We use a Spark cluster as yarn-client to calculate several business, but sometimes we have a task run too long time:

We don't set timeout but I think default timeout a spark task is not too long such here ( 1.7h ).

Anyone give me an ideal to work around this issue ???

回答1:

There is no way for spark to kill its tasks if its taking too long.

But I figured out a way to handle this using speculation,

This means if one or more tasks are running slowly in a stage, they will be re-launched.

spark.speculation                  true
spark.speculation.multiplier       2
spark.speculation.quantile         0

Note: spark.speculation.quantile means the "speculation" will kick in from your first task. So use it with caution. I am using it because some jobs get slowed down due to GC over time. So I think you should know when to use this - its not a silver bullet.

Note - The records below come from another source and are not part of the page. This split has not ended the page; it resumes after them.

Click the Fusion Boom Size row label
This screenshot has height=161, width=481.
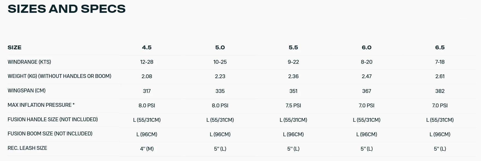pyautogui.click(x=50, y=133)
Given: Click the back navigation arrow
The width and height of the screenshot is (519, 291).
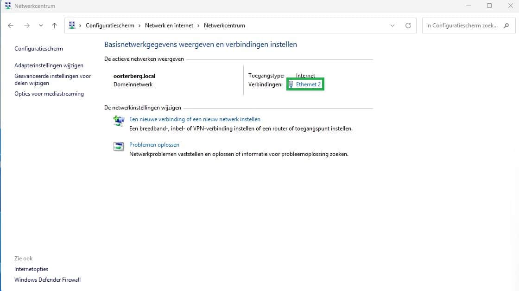Looking at the screenshot, I should click(x=11, y=26).
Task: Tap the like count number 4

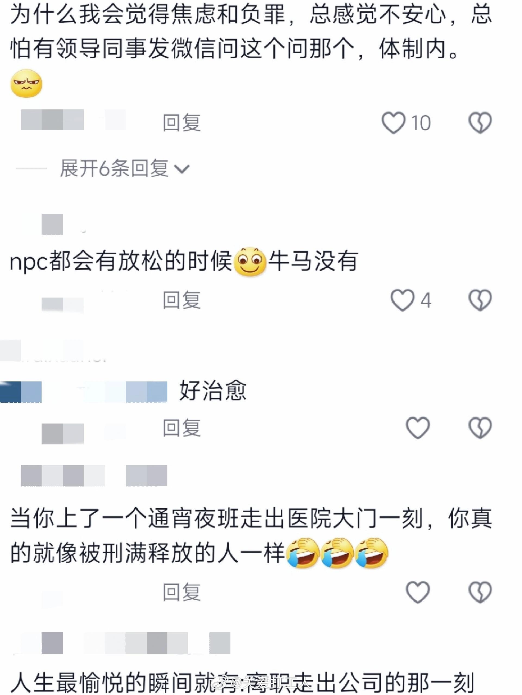Action: click(x=425, y=300)

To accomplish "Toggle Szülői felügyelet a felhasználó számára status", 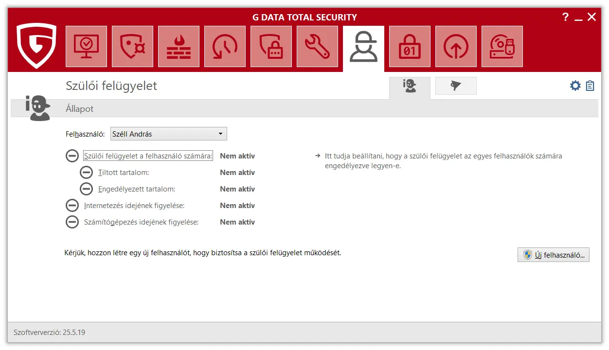I will [72, 156].
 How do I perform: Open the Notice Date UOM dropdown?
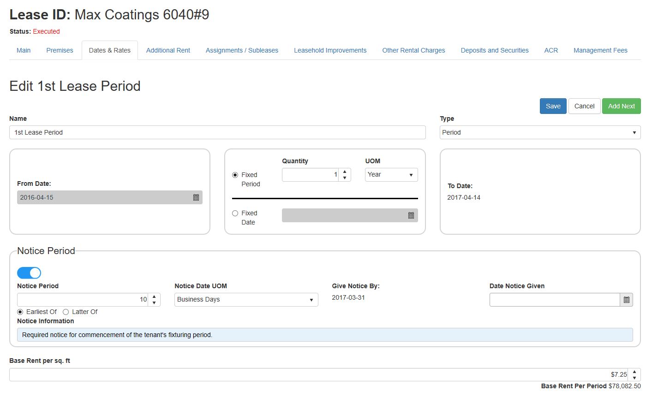click(246, 300)
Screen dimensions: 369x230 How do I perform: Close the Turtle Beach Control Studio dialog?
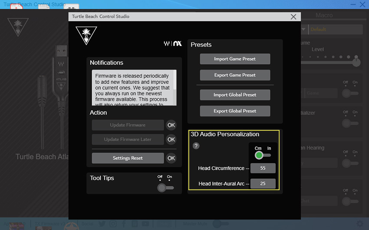click(x=293, y=16)
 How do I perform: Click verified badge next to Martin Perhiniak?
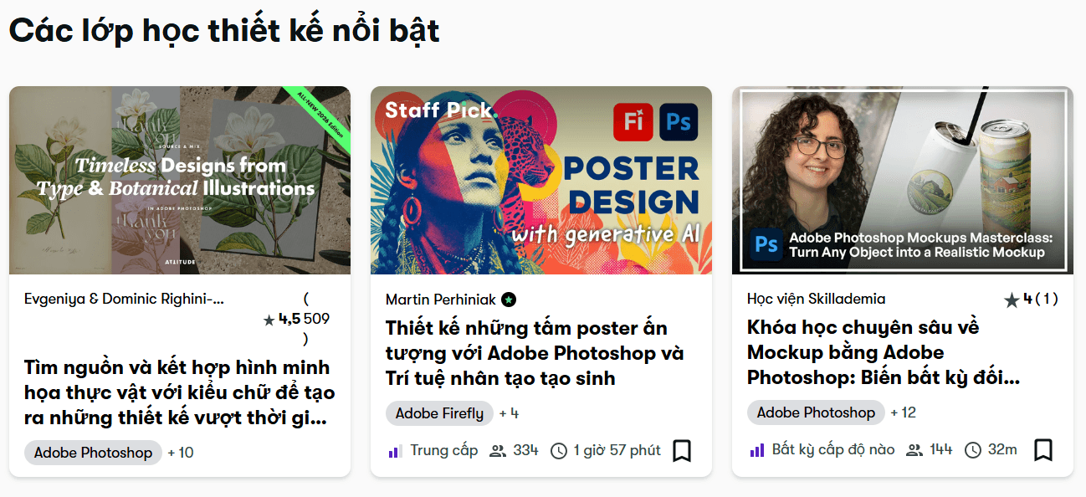509,300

Some relevant links: http://apache-spark-user-list.1001560.n3.nabble.com/Does-Spark-always-wait-for-stragglers-to-finish-running-td14298.html and http://mail-archives.us.apache.org/mod_mbox/spark-user/201506.mbox/%3CCAPmMX=rOVQf7JtDu0uwnp1xNYNyz4xPgXYayKex42AZ_9Pvjug@mail.gmail.com%3E

Update

I found a fix for my issue (might not work for everyone). I had a bunch of simulations running per task, so I added timeout around the run. If a simulation is taking longer (due to a data skew for that specific run), it will timeout.

ExecutorService executor = Executors.newCachedThreadPool();
Callable<SimResult> task = () -> simulator.run();

Future<SimResult> future = executor.submit(task);
try {
    result = future.get(1, TimeUnit.MINUTES);
} catch (TimeoutException ex) {
    future.cancel(true);
    SPARKLOG.info("Task timed out");
}

Make sure you handle an interrupt inside the simulator's main loop like:

if(Thread.currentThread().isInterrupted()){
    throw new InterruptedException();
}

回答2:

The trick here is to login directly to the worker node and kill the process. Usually you can find the offending process with a combination of top, ps, and grep. Then just do a kill pid.